What is Alzheimer’s disease?
Alzheimer’s disease is a type of dementia that causes problems with memory, thinking and behaviour. Symptoms usually develop slowly and worsen over time, until they become so severe that they interfere with daily tasks.
Alzheimer’s disease is a progressive neurological disorder that causes the brain to shrink and nerve cells in the brain to die. Alzheimer’s disease is the most common cause of dementia, which is the persistent decline in thinking, behaviour and social skills that affects a person’s ability to live independently.
In the United States, about 5.8 million people with this disease are 65 or older. And 80% of them are 75 or older. Of the approximately 50 million people worldwide with dementia, it is estimated that between 60% and 70% have Alzheimer’s disease.
What are the signs of the onset of Alzheimer’s disease?
At first, a person with Alzheimer’s may have trouble remembering things and organising thoughts. A family member or friend will probably notice these symptoms and how they get worse. The symptoms of Alzheimer’s disease vary from mild to violent levels. Memory problems in Alzheimer’s patients are intensifying and exacerbating, and those with Alzheimer’s disease face the following problems:
- Repeating phrases and questions over and over again.
- Forgetting conversations, appointments or events.
- Losing personal items or putting them in irrational places.
- Confusion, not knowing time and place, getting lost in familiar places.
- Inability to identify and handle numbers, inability to read and write.
- Forgetting names of family members and everyday items.
- Difficulty finding the right words to define things, express ideas or engage in conversation.
Causes of alzheimer’s disease
There are many studies trying to identify risk factors for the disease, because to this day the main cause of Alzheimer’s disease is unknown. There are two common types of neuronal damage in Alzheimer’s patients:
- The build-up of a normally harmless protein called beta-amyloid can damage communication between brain cells.

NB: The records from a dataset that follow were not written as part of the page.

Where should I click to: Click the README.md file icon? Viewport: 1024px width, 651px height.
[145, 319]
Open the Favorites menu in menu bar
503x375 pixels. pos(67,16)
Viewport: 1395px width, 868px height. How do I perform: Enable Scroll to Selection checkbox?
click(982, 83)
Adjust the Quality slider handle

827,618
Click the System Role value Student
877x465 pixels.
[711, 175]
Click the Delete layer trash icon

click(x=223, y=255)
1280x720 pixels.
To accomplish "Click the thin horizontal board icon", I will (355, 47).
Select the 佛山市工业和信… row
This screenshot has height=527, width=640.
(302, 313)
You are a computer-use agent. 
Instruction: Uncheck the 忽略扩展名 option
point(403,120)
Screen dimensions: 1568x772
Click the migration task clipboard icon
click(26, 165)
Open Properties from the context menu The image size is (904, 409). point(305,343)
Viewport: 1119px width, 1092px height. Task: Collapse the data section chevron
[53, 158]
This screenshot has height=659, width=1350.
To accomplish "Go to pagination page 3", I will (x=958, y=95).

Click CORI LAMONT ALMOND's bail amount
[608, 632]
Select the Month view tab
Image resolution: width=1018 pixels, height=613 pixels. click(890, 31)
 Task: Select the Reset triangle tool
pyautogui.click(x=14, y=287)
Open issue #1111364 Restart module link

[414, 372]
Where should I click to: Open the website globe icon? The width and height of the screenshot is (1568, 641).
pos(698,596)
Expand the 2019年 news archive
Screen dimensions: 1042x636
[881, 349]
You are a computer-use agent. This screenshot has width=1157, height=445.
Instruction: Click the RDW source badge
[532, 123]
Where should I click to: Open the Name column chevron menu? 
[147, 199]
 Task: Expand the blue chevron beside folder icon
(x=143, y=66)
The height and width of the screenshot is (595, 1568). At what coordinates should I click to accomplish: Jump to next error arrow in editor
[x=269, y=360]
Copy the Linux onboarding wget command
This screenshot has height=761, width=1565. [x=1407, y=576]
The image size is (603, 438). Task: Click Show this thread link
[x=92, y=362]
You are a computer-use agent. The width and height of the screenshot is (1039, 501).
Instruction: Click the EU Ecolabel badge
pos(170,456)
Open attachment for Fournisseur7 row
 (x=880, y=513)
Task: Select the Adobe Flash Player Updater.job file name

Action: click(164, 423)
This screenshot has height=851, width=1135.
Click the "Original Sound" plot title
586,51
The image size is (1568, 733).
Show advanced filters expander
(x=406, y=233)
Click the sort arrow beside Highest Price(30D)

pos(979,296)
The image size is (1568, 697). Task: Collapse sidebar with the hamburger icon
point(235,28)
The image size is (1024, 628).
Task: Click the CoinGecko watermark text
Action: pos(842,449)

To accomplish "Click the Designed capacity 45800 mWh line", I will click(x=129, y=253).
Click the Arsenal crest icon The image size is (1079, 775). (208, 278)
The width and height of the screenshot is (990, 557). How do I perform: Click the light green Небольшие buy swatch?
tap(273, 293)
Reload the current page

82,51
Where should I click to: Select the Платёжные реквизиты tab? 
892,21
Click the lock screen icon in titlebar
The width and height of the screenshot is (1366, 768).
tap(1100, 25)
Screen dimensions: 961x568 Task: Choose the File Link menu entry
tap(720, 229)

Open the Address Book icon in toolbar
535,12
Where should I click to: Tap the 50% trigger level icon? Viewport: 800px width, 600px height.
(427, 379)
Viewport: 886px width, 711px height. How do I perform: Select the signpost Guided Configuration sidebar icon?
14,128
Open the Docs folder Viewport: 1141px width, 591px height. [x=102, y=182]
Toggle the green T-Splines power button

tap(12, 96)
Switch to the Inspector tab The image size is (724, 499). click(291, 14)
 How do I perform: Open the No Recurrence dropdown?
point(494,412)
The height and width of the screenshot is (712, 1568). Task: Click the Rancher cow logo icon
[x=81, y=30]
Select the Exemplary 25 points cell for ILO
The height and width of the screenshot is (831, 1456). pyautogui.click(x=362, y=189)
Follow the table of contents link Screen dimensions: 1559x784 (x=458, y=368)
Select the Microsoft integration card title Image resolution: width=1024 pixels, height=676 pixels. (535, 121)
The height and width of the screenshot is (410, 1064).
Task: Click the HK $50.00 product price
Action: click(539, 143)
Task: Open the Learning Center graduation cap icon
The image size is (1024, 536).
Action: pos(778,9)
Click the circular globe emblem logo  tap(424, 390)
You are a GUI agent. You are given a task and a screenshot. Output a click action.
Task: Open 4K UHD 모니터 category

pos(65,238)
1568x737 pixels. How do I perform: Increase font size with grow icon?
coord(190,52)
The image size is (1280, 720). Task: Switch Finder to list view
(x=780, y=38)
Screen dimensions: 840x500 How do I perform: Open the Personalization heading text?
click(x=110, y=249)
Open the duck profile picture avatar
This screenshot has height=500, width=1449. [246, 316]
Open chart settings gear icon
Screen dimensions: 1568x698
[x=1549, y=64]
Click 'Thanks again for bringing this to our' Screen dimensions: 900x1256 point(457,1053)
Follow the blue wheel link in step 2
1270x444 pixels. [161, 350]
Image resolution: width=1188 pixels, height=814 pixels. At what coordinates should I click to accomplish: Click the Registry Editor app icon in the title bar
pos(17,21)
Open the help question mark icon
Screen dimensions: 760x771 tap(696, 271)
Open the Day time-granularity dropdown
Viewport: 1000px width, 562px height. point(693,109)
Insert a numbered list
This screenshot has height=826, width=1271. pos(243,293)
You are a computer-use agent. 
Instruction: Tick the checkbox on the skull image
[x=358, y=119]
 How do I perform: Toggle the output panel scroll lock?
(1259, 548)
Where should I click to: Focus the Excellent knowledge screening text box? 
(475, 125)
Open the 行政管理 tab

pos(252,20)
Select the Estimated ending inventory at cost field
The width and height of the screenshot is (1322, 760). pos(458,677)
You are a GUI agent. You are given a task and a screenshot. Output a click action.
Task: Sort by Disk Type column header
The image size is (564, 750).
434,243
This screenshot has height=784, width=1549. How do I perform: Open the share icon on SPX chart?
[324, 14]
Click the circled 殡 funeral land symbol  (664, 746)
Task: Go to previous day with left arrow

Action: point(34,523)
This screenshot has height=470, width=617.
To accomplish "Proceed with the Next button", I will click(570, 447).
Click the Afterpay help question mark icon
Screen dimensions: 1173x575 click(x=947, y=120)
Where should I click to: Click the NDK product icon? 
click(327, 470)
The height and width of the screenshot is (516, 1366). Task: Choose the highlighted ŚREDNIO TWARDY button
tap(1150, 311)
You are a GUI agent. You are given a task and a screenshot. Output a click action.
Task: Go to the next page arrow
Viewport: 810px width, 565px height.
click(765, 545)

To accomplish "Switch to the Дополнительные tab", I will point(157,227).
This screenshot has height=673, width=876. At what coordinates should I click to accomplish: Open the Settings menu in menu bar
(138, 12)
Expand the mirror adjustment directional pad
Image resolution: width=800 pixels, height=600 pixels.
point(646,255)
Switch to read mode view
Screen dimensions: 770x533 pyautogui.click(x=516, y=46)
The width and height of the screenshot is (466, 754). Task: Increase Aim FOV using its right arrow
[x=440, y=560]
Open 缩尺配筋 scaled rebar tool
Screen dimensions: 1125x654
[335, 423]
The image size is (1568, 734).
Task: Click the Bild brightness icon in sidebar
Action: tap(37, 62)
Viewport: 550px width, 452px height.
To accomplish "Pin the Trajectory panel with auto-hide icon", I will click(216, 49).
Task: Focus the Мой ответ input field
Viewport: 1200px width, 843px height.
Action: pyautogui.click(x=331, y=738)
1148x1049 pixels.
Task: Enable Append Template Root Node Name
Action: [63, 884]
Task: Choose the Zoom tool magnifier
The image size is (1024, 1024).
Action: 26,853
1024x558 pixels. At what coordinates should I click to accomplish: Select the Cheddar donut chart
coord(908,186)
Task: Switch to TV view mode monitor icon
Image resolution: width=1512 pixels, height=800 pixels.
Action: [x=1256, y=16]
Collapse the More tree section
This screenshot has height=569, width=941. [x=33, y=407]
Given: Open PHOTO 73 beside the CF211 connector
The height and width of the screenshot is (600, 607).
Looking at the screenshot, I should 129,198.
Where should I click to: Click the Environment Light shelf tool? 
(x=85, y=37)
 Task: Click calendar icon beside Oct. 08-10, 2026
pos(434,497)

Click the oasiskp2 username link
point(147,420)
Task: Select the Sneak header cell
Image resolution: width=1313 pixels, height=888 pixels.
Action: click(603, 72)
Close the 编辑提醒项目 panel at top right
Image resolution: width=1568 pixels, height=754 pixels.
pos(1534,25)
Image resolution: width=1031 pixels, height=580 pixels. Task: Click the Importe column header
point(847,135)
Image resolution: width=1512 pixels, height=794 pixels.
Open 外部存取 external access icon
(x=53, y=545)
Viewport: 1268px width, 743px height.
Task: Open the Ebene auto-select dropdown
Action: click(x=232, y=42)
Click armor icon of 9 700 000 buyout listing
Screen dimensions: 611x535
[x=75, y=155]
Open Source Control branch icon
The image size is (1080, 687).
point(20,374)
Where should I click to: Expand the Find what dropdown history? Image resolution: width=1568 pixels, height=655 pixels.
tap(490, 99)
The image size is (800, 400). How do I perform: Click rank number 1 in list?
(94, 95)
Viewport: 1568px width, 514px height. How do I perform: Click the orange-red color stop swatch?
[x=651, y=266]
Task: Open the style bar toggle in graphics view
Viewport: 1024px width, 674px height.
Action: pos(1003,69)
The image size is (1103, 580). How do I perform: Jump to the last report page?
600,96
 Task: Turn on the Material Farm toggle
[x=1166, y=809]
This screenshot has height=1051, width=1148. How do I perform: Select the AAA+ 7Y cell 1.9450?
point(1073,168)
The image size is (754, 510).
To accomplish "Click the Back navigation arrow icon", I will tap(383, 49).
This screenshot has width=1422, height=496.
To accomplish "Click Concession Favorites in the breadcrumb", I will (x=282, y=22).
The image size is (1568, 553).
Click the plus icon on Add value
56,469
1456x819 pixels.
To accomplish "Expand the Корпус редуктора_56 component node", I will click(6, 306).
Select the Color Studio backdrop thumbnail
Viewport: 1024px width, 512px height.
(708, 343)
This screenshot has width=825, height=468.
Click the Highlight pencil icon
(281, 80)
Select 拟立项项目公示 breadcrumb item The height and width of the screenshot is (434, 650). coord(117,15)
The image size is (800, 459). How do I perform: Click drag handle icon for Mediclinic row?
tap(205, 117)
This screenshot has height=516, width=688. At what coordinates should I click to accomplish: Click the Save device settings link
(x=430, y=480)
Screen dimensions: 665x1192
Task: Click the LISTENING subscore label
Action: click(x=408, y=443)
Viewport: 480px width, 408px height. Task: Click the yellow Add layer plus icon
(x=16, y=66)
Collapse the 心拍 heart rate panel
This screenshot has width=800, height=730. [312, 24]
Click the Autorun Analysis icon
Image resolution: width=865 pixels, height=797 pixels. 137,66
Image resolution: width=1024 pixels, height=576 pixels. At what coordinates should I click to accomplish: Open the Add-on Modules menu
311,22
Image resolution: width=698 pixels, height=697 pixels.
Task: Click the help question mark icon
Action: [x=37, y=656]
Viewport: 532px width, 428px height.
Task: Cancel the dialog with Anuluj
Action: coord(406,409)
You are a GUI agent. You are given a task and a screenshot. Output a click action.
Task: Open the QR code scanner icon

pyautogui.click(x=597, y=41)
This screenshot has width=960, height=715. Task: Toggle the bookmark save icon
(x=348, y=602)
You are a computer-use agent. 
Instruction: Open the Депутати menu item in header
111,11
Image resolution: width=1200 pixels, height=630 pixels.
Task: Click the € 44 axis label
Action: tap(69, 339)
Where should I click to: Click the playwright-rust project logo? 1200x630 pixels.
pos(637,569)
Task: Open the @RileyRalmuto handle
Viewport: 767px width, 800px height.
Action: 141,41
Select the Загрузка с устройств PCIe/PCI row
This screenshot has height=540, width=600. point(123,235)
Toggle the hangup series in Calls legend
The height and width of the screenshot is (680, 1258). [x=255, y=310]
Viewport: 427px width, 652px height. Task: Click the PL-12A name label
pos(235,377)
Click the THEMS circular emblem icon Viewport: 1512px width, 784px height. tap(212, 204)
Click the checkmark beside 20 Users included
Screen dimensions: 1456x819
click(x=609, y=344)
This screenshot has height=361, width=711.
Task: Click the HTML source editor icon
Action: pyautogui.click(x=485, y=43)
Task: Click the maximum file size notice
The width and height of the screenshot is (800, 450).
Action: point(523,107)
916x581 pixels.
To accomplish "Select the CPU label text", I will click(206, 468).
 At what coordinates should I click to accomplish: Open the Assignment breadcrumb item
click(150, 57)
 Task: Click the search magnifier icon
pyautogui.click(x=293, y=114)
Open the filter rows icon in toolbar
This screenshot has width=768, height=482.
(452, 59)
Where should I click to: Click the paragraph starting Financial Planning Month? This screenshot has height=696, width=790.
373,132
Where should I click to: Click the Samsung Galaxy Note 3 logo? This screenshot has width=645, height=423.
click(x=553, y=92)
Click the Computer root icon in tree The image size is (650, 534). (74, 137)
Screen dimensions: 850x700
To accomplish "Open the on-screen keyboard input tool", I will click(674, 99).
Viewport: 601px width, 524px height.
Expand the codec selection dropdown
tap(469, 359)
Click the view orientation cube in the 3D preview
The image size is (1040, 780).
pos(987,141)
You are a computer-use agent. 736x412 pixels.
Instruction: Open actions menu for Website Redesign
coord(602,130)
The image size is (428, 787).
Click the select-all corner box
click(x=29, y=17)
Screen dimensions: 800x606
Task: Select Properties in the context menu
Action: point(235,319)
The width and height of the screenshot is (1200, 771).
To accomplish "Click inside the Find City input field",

- The internal structure of brain cells depends on the proper and normal functioning of a protein called tau protein. In Alzheimer’s patients, changes occur in the tau protein fibres that cause kinks and deformities.
Risk factors for Alzheimer’s disease
Risk factors for Alzheimer’s disease include:
A study by scientists at the University of Wisconsin, USA, revealed that cigarettes not only damage the heart and lungs, but also cause extensive damage to the brain. Several studies indicate that smoking is a risk factor for the onset of dementia.
Type 2 diabetes is associated with Alzheimer’s disease because they share cellular and molecular mechanisms. Insulin resistance is the link between the two diseases; having diabetes in early life doubles the risk of developing dementia. Because of the strong link, some researchers and physicians suggest that Alzheimer’s disease may be considered type 3 diabetes.
Regular physical activity makes an important contribution to an individual’s health, promotes and maintains an adequate weight and reduces the risk of chronic diseases. Lack of physical activity is a risk factor for Alzheimer’s disease.
Diet is part of a healthy lifestyle and affects the risk of various diseases and the ageing process in general. It is one of the most important modifiable environmental factors, and the way an individual eats affects their health and well-being.
Vitamins play an important role in cognitive decline and in the onset of Alzheimer’s disease, so further studies are required to confirm their role in the aetiology of the disease, as well as the mechanisms through which they act, and it should be noted that they are dietary micronutrients or supplementation.
B vitamins (mainly B6, folic acid and B12) have been studied in relation to Alzheimer’s disease, due to their role as cofactors in homocysteine metabolism, and their deficiency is associated with an increase in homocysteine.
Ageing is the biggest risk factor for developing Alzheimer’s disease.It is not a normal stage of ageing, but the risk of developing it increases with age.
How to prevent Alzheimer’s disease
Alzheimer’s disease cannot be prevented. However, lifestyle modifications can be made to avoid a number of risk factors that can lead to this disease. Evidence suggests that changes in diet, exercise and healthy habits, such as steps that reduce the risk of cardiovascular disease, can also reduce the risk of Alzheimer’s disease and other dementia-causing disorders. Heart-healthy lifestyle choices that may reduce the risk of Alzheimer’s disease include:
- Exercising regularly
- Eat a balanced diet of fresh produce, healthy oils and foods low in saturated fat, such as the Mediterranean diet.
- Follow treatment guidelines to control high blood pressure, diabetes and high cholesterol.
- Seek help from a doctor to quit smoking, if you are a smoker.